While OSC staff members ordinarily do not have the powers to use wiretaps, the commission last year launched a new joint investigation unit with the RCMP and the Ontario Provincial Police that is using police powers such as search warrants to investigate criminal activities in the securities realm that will be prosecuted in court as criminal offences.

Some OSC staff on the new Joint Serious Offences Team have received special constable status, while other members of the team are already police offers from the participating forces. All could use wiretaps as a “key” investigative tool if insider trading were added to the permitted list, Mr. Wetston said.

Insider trading cases are notoriously difficult to prosecute as criminal offences because they require proof that individuals made trades based on undisclosed material information they discovered about a company. People accused of the crime typically argue they traded for other reasons – such as their own investment research – and not because of insider information.

The related crime of tipping, which refers to informing others of undisclosed insider information, can also be difficult to prove unless there is a record of a conversation in which tips are passed along.

OSC enforcement director Tom Atkinson said securities investigators in the United States can obtain wiretaps, and have found the information extremely useful in proving cases. The recent insider trading prosecution of officials from U.S. hedge fund Galleon Group relied heavily on wiretaps of telephone conversations to win convictions.

“If you look at the States, it’s been a highly effective tool because these cases are all highly circumstantial,” Mr. Atkinson said. “It comes down to what was the intent of the person.”

It can be hard for investigators to know when trading behaviour is nefarious, Mr.

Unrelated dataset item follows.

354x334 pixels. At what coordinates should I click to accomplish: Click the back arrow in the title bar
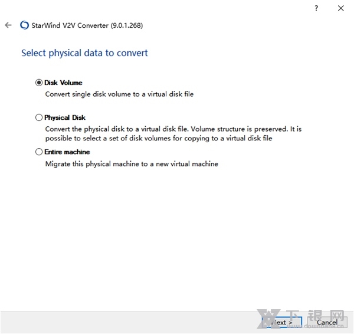(8, 25)
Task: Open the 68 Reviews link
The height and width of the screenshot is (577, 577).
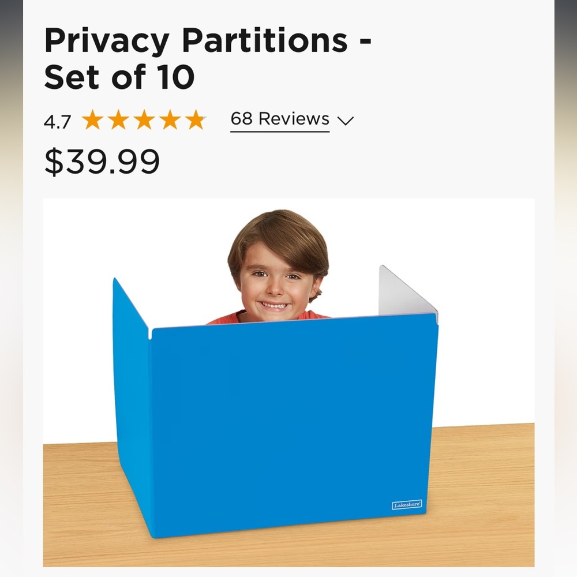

Atkinson said, but “what better way than by hearing the voice?”

Mr. Wetston said it is unlikely the wiretap rule could be amended quickly because it requires police forces to work through federal committees that make decisions about possible legal amendments, so there is a long process to follow.

The wiretap authority is especially important since the Supreme Court of Canada ruled last year that police need wiretap approval – and not just search warrants – to search cellphone text messages.

Also Thursday, Mr. Wetston said it is possible Canadian securities regulators will not be able to proceed with proposed new standards for the use of poison pills in hostile takeover bids.

Mr. Wetston said the provinces have so far been unable to negotiate a compromise that could lead to a harmonized set of standards across the country.

“While we are hoping for a harmonized policy across Canada, I can tell you the debate continues to rage on and I’m unclear whether a resolution is in sight,” he said in his luncheon speech remarks.

Many in Canada’s corporate community have urged securities regulators to design new rules to give boards of directors more ability to delay or reject takeover bids, which are seen as extremely difficult to stop once they have been launched under current rules.

Last year, securities regulators in most provinces issued proposed new guidelines for defensive tactics in hostile bids, but Quebec issued a tougher set of proposed guidelines that would make it far easier for boards to reject unwanted bids outright.

While some securities rules vary among provinces, Mr. Wetston told reporters after his remarks that he believes takeover bid rules need to be harmonized because it would be “very challenging” to operate with different standards covering different shareholders and companies in different parts of the country.

He said it may turn out that change will not be possible at this time, which would mean the status quo would prevail.

“It may be achievable, but I don’t think it will be achievable in the short term,” Mr. Wetston said. “The opinions around what that should be are still pretty far apart. ... I would think we are some distance away from resolving it.”